Segment Open

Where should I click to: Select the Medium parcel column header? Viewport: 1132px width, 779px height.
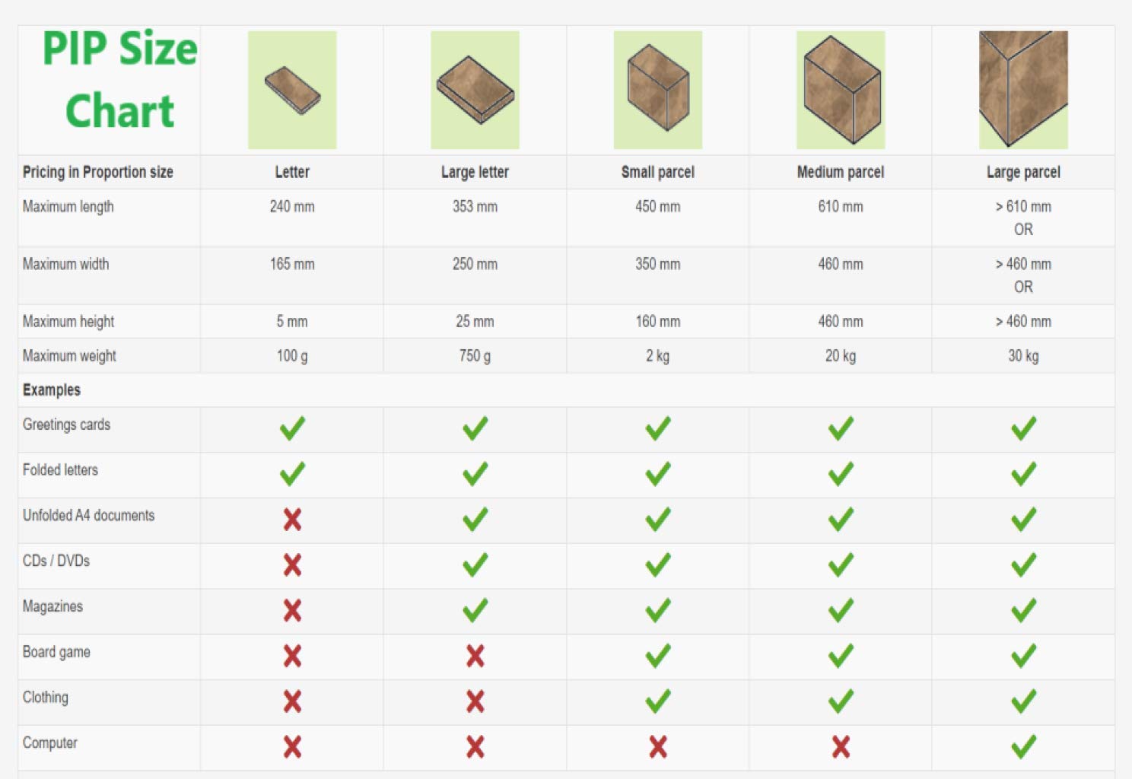click(x=841, y=172)
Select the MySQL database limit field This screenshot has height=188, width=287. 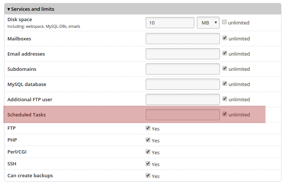(x=182, y=84)
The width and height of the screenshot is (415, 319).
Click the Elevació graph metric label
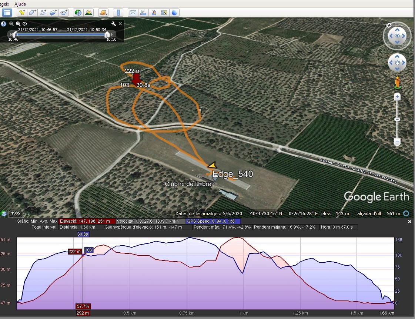pyautogui.click(x=87, y=221)
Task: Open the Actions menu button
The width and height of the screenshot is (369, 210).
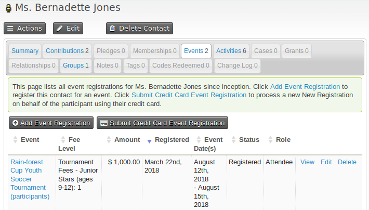Action: 24,28
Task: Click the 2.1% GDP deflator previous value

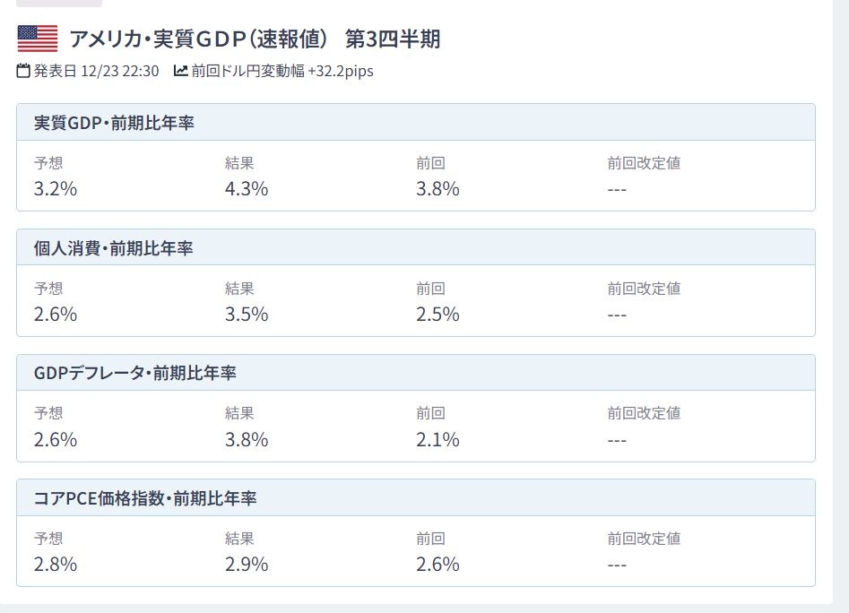Action: (437, 440)
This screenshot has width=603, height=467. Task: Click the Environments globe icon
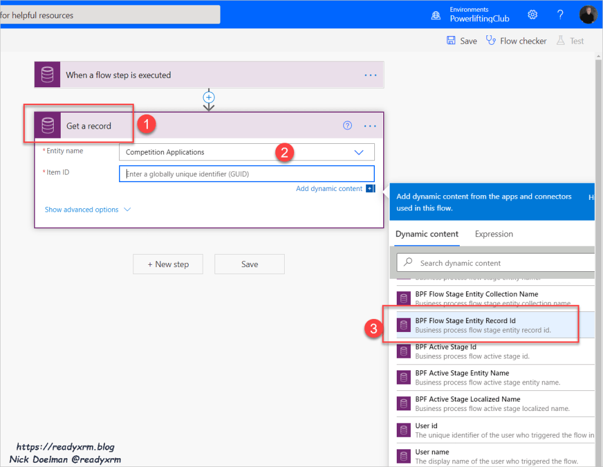click(x=436, y=15)
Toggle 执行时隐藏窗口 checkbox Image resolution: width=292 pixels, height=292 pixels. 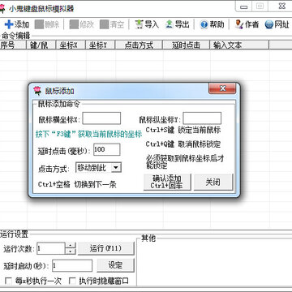72,281
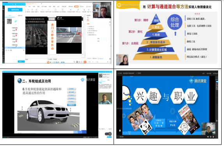Switch to the first discussion tab in chat panel
This screenshot has height=146, width=224.
coord(10,16)
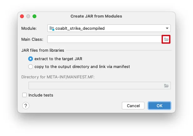Close the dialog with the red button

click(x=22, y=16)
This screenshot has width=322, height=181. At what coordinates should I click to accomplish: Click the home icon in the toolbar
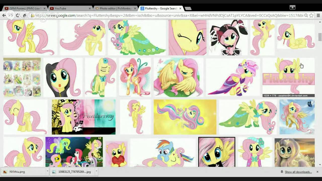coord(24,16)

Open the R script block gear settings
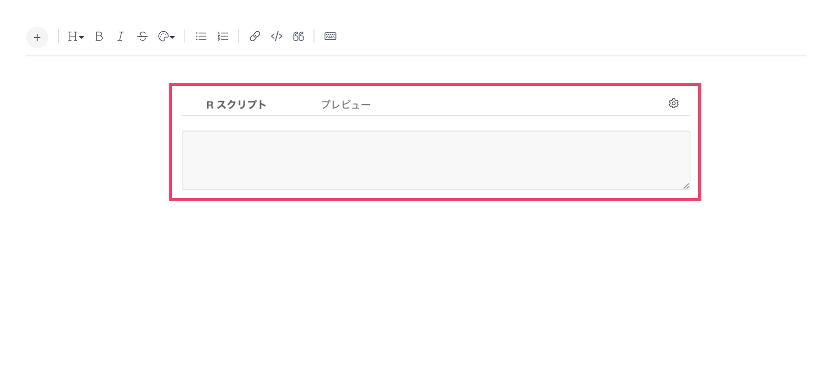coord(674,103)
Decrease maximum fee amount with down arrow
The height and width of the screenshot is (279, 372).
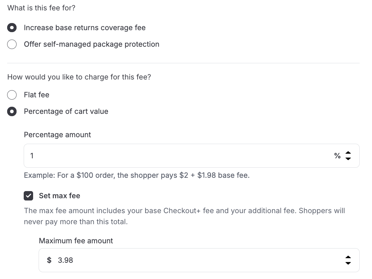[x=348, y=263]
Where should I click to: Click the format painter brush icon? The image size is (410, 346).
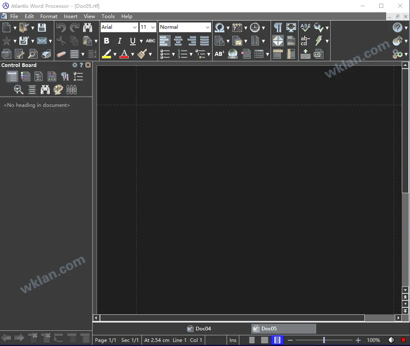(142, 54)
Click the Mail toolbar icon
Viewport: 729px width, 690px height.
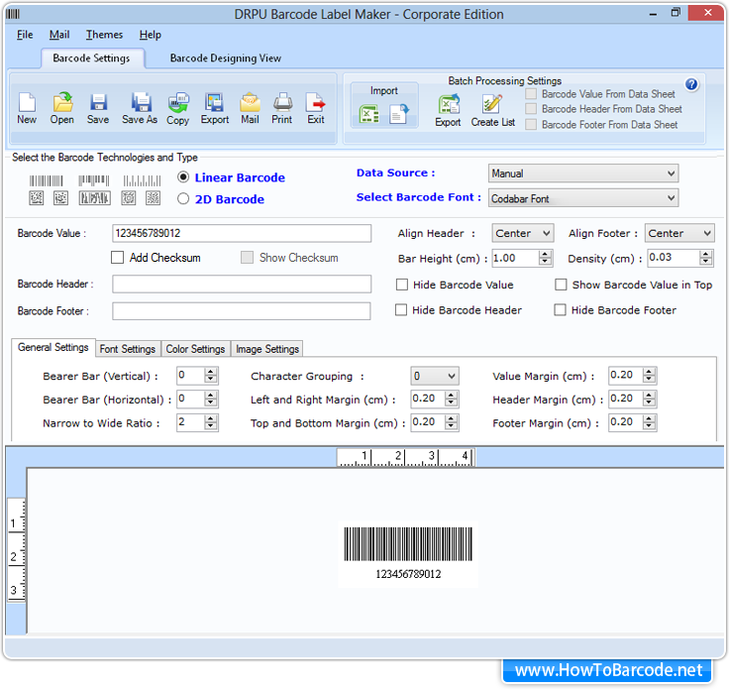[250, 103]
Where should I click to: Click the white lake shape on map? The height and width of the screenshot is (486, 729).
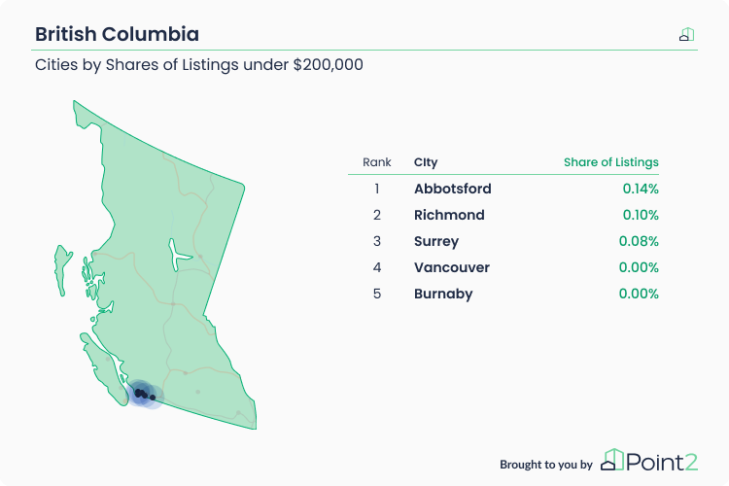click(x=178, y=255)
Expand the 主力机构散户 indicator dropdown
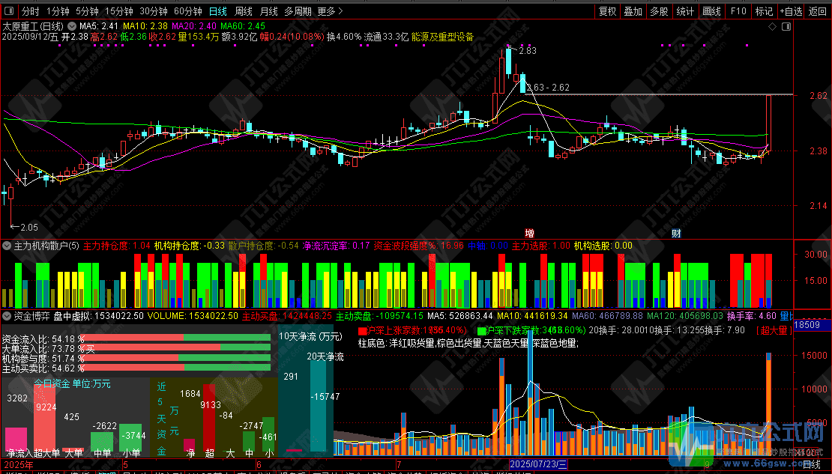 click(7, 246)
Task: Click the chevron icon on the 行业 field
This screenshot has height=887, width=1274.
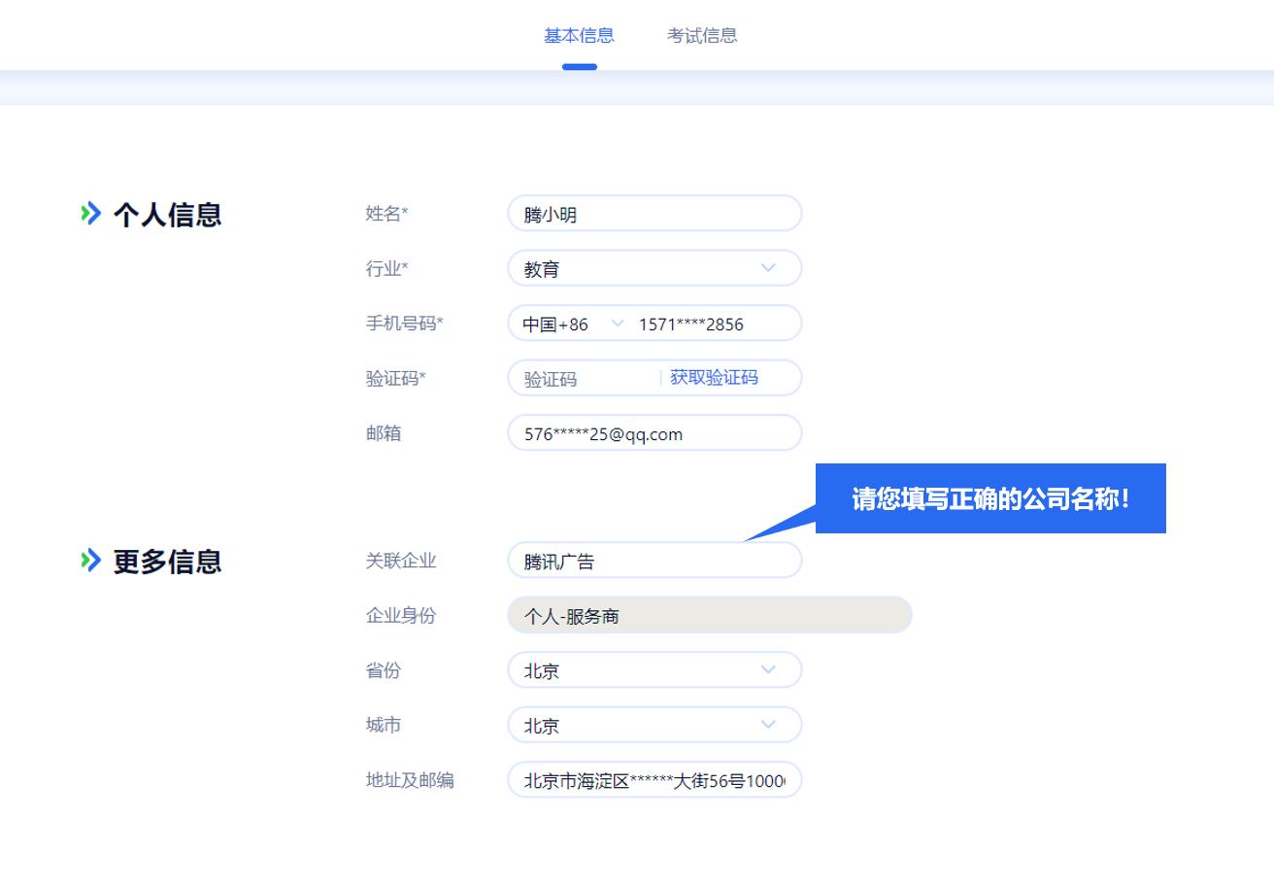Action: coord(770,268)
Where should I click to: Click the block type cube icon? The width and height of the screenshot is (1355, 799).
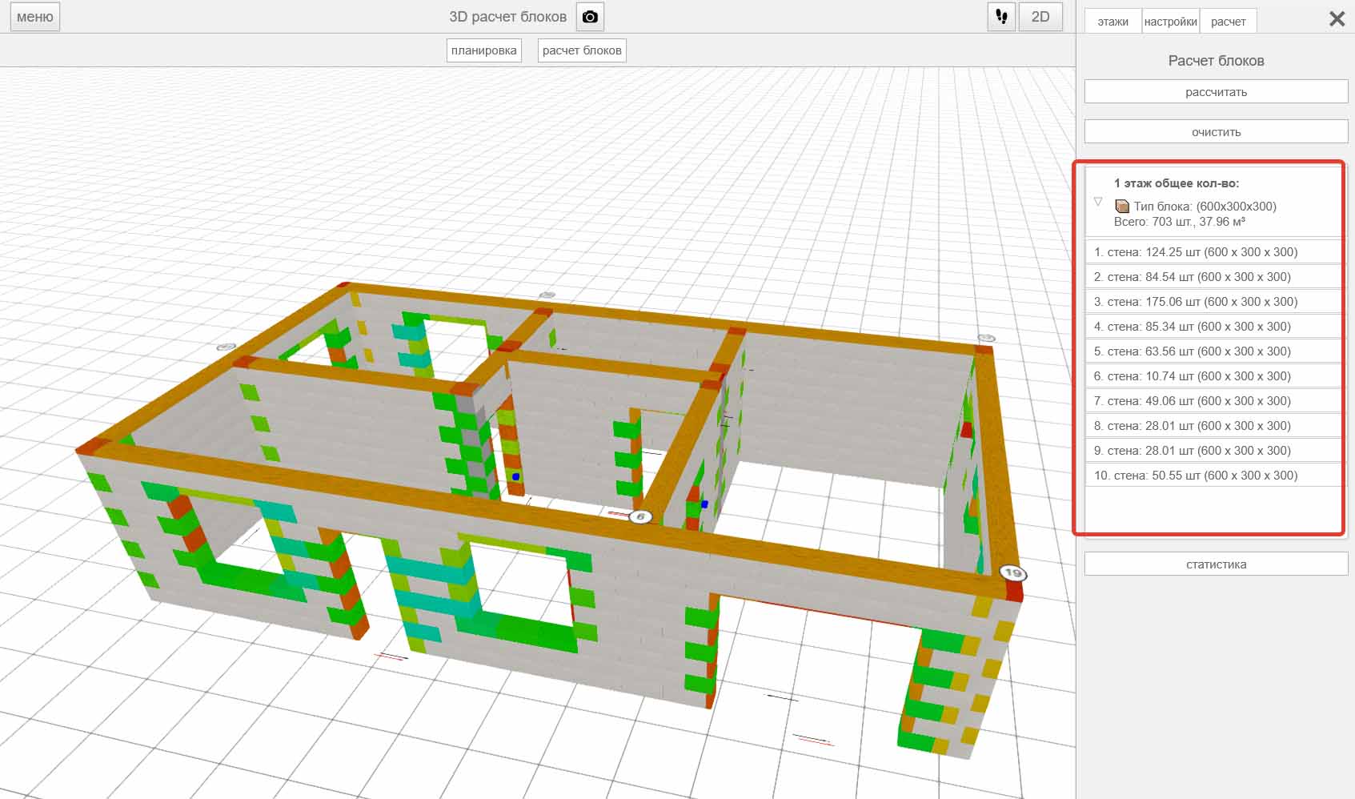(1122, 207)
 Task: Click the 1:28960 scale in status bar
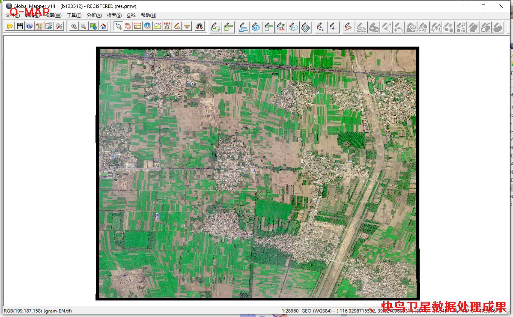(x=290, y=311)
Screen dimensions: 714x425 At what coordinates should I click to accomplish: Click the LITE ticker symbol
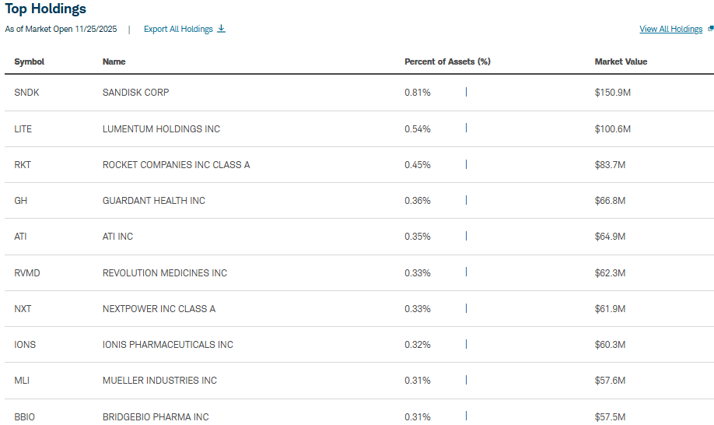[x=23, y=128]
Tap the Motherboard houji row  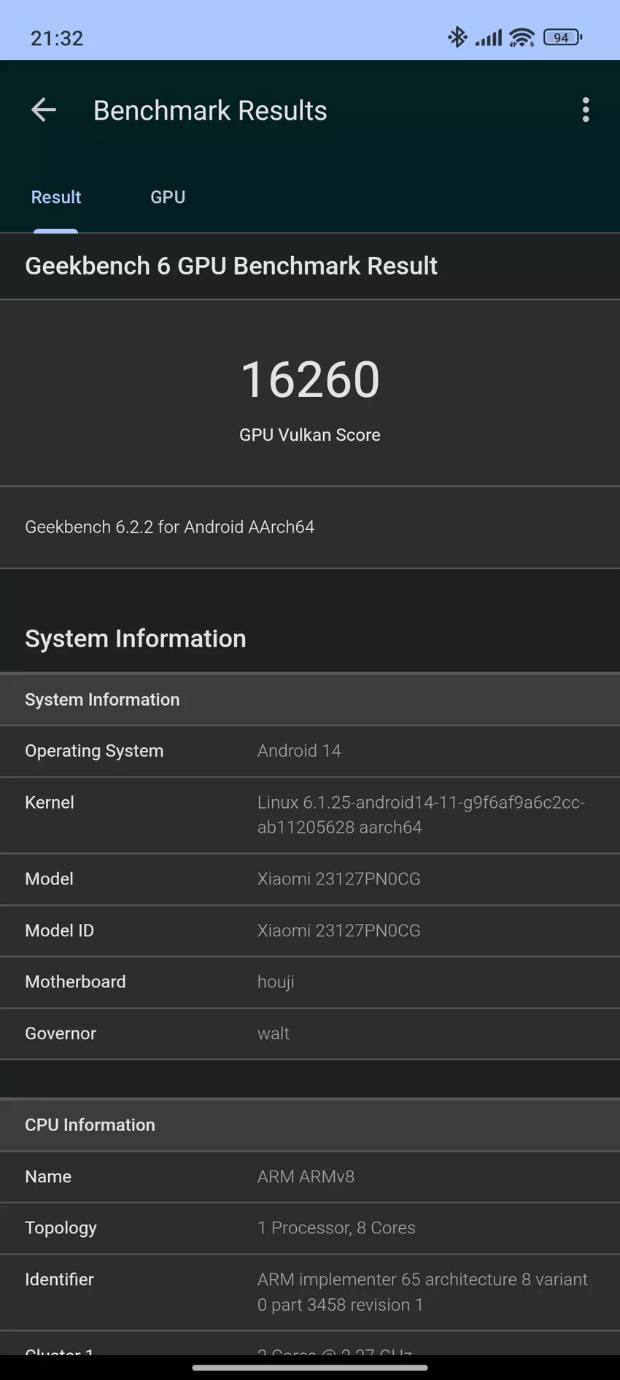pos(310,982)
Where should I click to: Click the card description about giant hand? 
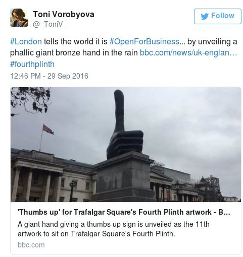113,229
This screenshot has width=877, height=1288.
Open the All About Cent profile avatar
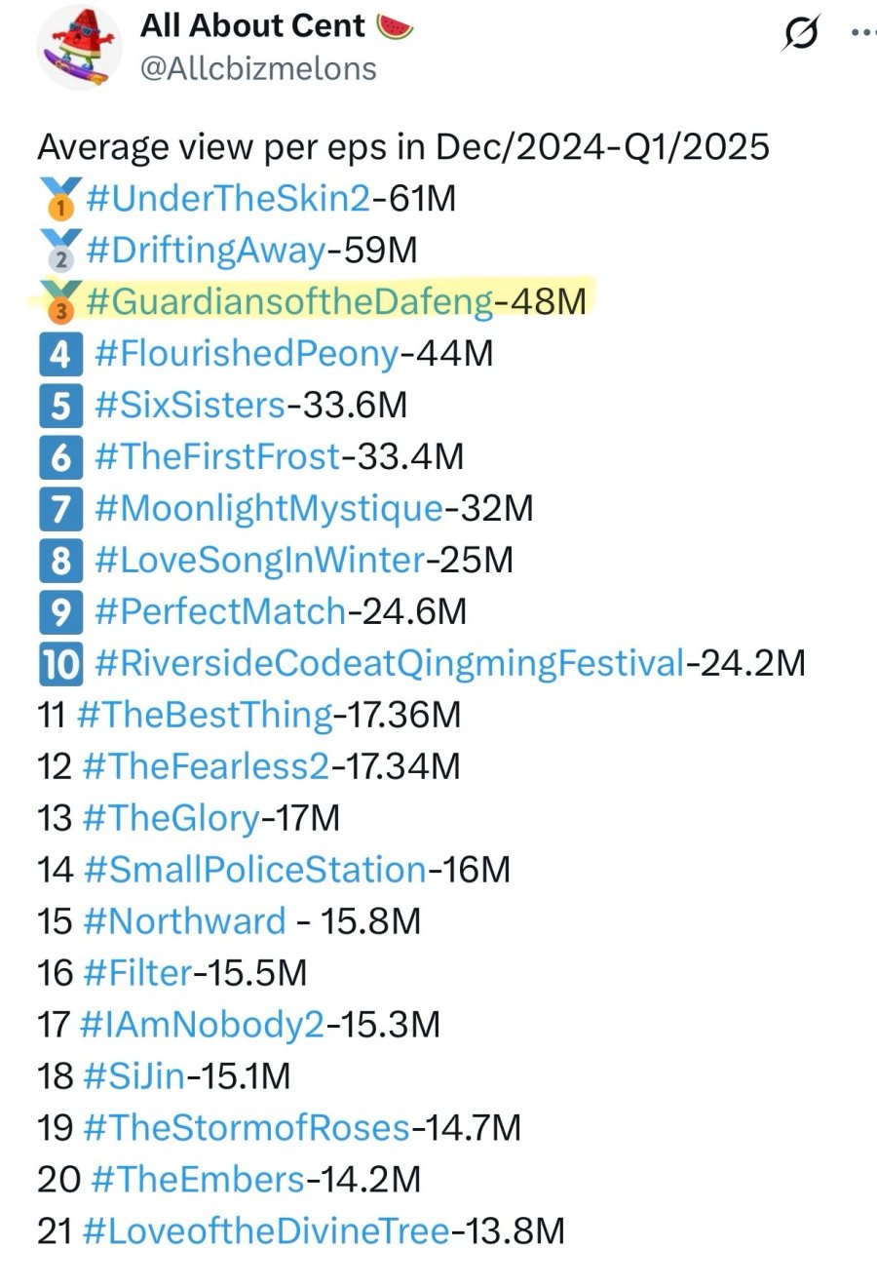(80, 47)
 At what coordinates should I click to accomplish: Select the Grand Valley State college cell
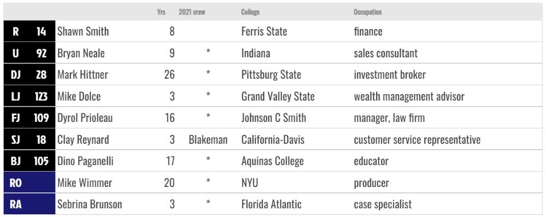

Segment Closed

## [Task to carry out]
Take the lines from the one containing "Open the All About Cent profile avatar" through the last line of the listing and repeat them exactly. Omit the pictures.

## [Response to this task]
Open the All About Cent profile avatar
(80, 47)
 At what coordinates should I click to accomplish: Select the Grand Valley State college cell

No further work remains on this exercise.